The dedication of St Roque’s Church commemorates an important part of Dundee’s pre-Reformation religious heritage. This location (once known as ‘Semirookie’) stood outside the town walls and the Cowgate (or East) Port, to the east of the outflow of the Dens Burn on the lands of Wallace Craigie. Since these belonged to the Scrymgeour family, hereditary Constables of Dundee, it is probable that they founded and endowed this chapel. Here stood the ‘Seekmen’s Yairds’, the town’s leper house, and ‘the lodges appointed for those afflicted with the pest’, to which plague victims were exiled.[1] The medieval St Roque’s Chapel stood nearby, as well as the plague burying ground at Roodyards. This meant that sufferers were able to intercede with St. Roque for healing, receive essential religious ministrations and be buried in consecrated ground.[2]

Dundee was subject to repeated outbreaks of plague up to the mid-seventeenth century, and the town council took quarantine measures seriously, enforcing separation of the sick. This explains why the Protestant reformer and martyr George Wishart was said to have preached from the top of the Cowgate Port in 1543 (now known as the ‘Wishart Arch’), in order to address both the town dwellers and the sick outside the town walls.[3] During severe outbreaks, for example in 1603-4, the town gates were closed and traffic across the Tay forbidden, with the threat of death for anyone who broke this order.

The name ‘Capella Sancti Rochi’ and the presentation of a priest appear in church records up to the mid-sixteenth century, but in the upheaval of English invasion and the Reformation crisis from the 1540s, many of Dundee’s religious houses were sacked and fell into disuse – most likely including St Roque’s Chapel.[4] We are privileged that through the fortunate planting of an Episcopal mission church in this historic area of Dundee, we have become the custodians of a surviving altar to St Roque – a unique and evocative reminder of our city’s past.

[1] Bubonic Plague (yersinia pestis) originated in central Asia and reached northern Europe and the British Isles in the 1340s, the first wave known as the Black Death. In the medieval period also referred to as the pest or pestilence.

[2] Roodyards cemetery, named from the nearby chapel of the Holy Rood, closed in the nineteenth century. It can still be seen on the south side of Broughty Ferry Road, near the junction with A92.

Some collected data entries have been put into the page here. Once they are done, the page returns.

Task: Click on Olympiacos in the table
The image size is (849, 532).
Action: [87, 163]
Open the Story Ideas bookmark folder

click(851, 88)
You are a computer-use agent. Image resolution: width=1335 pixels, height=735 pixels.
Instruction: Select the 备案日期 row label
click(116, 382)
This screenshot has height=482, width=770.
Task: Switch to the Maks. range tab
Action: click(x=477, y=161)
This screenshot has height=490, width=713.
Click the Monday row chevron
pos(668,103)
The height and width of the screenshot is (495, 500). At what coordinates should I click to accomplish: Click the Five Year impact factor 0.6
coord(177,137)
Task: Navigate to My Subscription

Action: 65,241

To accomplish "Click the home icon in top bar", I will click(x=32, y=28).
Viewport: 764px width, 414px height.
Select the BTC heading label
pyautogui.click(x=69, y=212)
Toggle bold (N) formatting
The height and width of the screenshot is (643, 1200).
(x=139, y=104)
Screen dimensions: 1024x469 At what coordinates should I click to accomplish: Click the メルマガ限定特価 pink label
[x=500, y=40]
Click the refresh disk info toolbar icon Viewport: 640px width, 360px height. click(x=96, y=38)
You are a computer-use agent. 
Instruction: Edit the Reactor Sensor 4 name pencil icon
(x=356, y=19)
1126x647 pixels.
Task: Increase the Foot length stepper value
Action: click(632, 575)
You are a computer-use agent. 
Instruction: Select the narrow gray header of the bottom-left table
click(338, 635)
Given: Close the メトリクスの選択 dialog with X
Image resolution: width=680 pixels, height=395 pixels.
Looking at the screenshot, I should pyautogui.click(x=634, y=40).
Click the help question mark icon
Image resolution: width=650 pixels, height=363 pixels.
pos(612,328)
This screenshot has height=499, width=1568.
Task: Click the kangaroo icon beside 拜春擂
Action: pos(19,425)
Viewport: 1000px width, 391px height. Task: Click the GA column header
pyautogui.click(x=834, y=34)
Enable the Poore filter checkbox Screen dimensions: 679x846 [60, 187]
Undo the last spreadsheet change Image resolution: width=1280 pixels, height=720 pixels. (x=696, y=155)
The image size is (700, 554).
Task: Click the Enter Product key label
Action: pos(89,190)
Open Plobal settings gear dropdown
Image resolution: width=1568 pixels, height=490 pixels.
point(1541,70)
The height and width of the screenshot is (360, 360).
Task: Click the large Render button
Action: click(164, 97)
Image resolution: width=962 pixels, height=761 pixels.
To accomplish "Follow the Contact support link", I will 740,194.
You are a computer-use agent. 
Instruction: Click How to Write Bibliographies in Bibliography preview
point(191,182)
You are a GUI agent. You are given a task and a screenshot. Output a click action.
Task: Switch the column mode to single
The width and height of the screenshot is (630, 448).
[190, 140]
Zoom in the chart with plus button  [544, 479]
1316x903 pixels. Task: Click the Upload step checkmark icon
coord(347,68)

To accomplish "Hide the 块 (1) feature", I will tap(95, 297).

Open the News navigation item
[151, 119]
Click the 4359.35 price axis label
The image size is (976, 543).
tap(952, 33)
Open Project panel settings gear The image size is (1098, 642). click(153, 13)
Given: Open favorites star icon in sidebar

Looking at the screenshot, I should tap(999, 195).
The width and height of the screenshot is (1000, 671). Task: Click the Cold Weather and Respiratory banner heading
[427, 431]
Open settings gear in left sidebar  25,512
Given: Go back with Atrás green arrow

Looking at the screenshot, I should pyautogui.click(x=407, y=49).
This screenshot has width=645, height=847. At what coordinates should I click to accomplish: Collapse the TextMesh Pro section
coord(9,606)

[3] Sadly, this story is apocryphal. In 1543, George Wishart did return to the Dundee area after his travels on the Continent and visited the town to offer spiritual comfort during a plague outbreak. However, Cardinal Beaton had forbidden him to preach. Wishart was captured and burnt to death for heresy outside St Andrews Caste on 1 March 1546. The present Cowgate Port, or ‘Wishart Arch’, celebrating his connection with Dundee, was most likely built when Dundee’s defences were strengthened in the 1590s. It still stands in its original position. See The Life and Times of Dundee, pp.47-8.

[4] ‘James Cokburn, clerk’ [sic] was presented 11 April 1554, but not notified to magistrates. According to Maxwell, the chapel may already have been in ruins.  See Old Dundee, p54.

Selected Sources

Maxwell, A., Old Dundee Prior to the Reformation (Edinburgh 1891)

Whatley, C.A., Swinfen, D.B., Smith, A.M., The Life and Times of Dundee (Edinburgh 1993)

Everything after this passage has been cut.